Set 1 contains 11 episodes: Babe Ruth, Lou Gehrig, Joe DiMaggio, Phil Rizzuto, Yogi Berra, Mickey Mantle, Whitey Ford, Billy Martin, Casey Stengel, Elston Howard, and Roger Maris.

Set 2 contains 12 episodes: Thurman Munson, Bobby Murcer, Sparky Lyle, Graig Nettles, Lou Piniella, Catfish Hunter, Ron Guidry, Willie Randolph, Reggie Jackson, Goose Gossage, Don Mattingly, and Bernie Williams.

Set 3 contains 11 episodes: Paul O'Neill, David Cone, Derek Jeter, Mariano Rivera, Jorge Posada, Joe Torre, Tino Martinez, Roger Clemens, The Hall of Famers, The Left Handers, and The Right Handers.

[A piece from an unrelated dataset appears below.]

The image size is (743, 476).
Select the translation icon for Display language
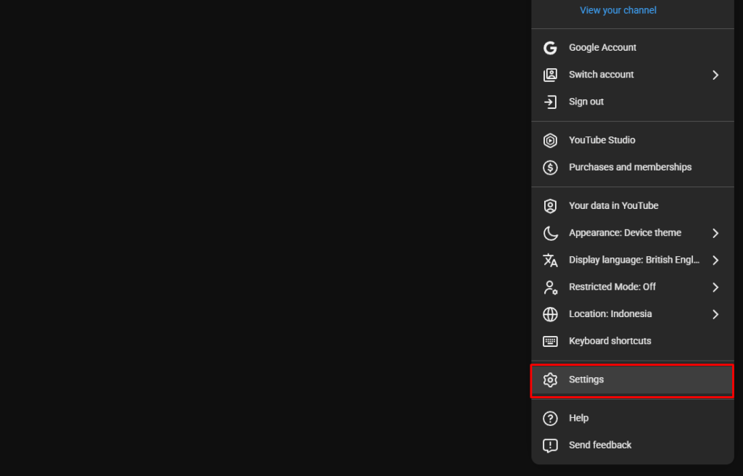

Set 4 contains extra features such as archived footage and interviews about all players included on previous discs.

===Yankeeography: The Captains Collection (2009)===
Released in August 2009, this is a 2-DVD collection which contains episodes about prominent Yankee captains: Lou Gehrig, Thurman Munson, Graig Nettles, Ron Guidry, Willie Randolph, Don Mattingly, and Derek Jeter. The set also contains bonus material and episode Moments & Mystique from the 100 Years of the New York Yankees collection.

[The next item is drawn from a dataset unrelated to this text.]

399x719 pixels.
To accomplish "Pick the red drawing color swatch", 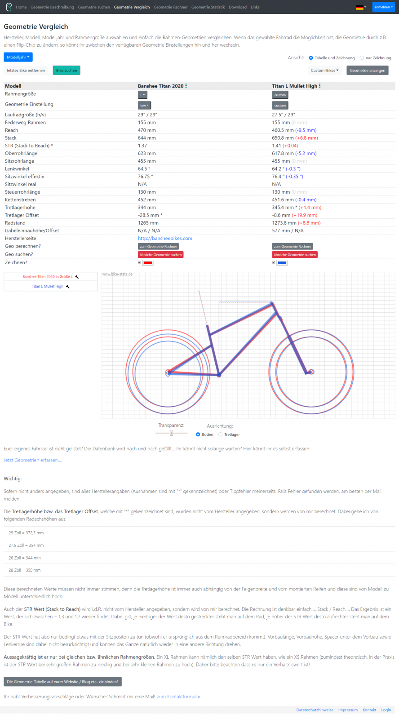I will pos(148,263).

===Yankeeography: The Core Four Collection (2010)===
Released in November 2010, this 2-DVD collections contains episodes about the core players of the 1995-2010 era: Derek Jeter, Mariano Rivera, Jorge Posada, and Andy Pettitte, as well as extras.

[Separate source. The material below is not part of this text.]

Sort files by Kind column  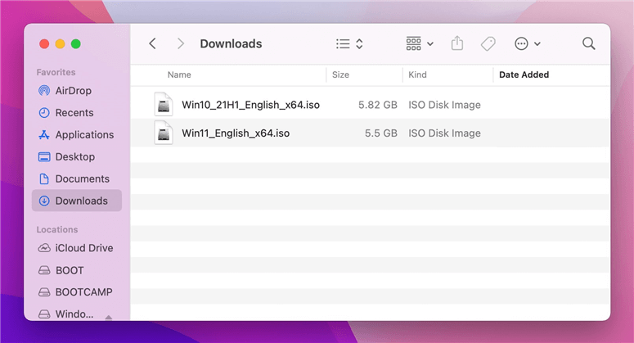pos(417,74)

===Yankeeography "Megaset" DVD Collection (2011)===

Released in November 2011, 16 DVD set, 32-page Collectible Book.

- Disc 1: Yankee Stadium
- Disc 2: Babe Ruth, Lou Gehrig, Joe DiMaggio, Phil Rizzuto.
- Disc 3: Yogi Berra, Billy Martin, Whitey Ford, Mickey Mantle.
- Disc 4: Casey Stengel, Elston Howard, Roger Maris.
- Disc 5: Bonus: Babe Ruth, Lou Gehrig, Joe DiMaggio, Phil Rizzuto, Yogi Berra, Billy Martin, Whitey Ford, Mickey Mantle, Casey Stengel, Elston Howard, Roger Maris.
- Disc 6: Bobby Murcer, Thurman Munson, Sparky Lyle, Graig Nettles.
- Disc 7: Lou Piniella, Catfish Hunter, Ron Guidry, Willie Randolph.
- Disc 8: Reggie Jackson, Goose Gossage, Dave Winfield, Don Mattingly.
- Disc 9: Bonus: Bobby Murcer, Thurman Munson, Sparky Lyle, Graig Nettles, Lou Piniella, Catfish Hunter, Ron Guidry, Willie Randolph, Reggie Jackson, Goose Gossage, Dave Winfield, Don Mattingly.
- Disc 10: Bernie Williams, Paul O'Neill, Andy Pettitte, Mariano Rivera.
- Disc 11: Derek Jeter, David Cone, Jorge Posada, Tino Martinez.
- Disc 12: Bonus: Bernie Williams, Paul O'Neill, Andy Pettitte, Mariano Rivera, Derek Jeter, David Cone, Jorge Posada, Tino Martinez.
- Disc 13: Joe Torre, Roger Clemens, Mike Mussina, Hideki Matsui.
- Disc 14: Alex Rodriguez, George Steinbrenner. Bonus:Joe Torre, Roger Clemens, Mike Mussina, Hideki Matsui, Alex Rodriguez, George Steinbrenner.
- Disc 15: 1996 Season In Review, 1998 Season In Review.
- Disc 16: Tales Of Triumph: 1996 World Series, 1998 World Series, 2001 World Series Game 4 & 5, 1978 Playoff: Bucky Dent, No-Hitters & Perfect Games, 2003 ALCS:Aaron Boone Homer.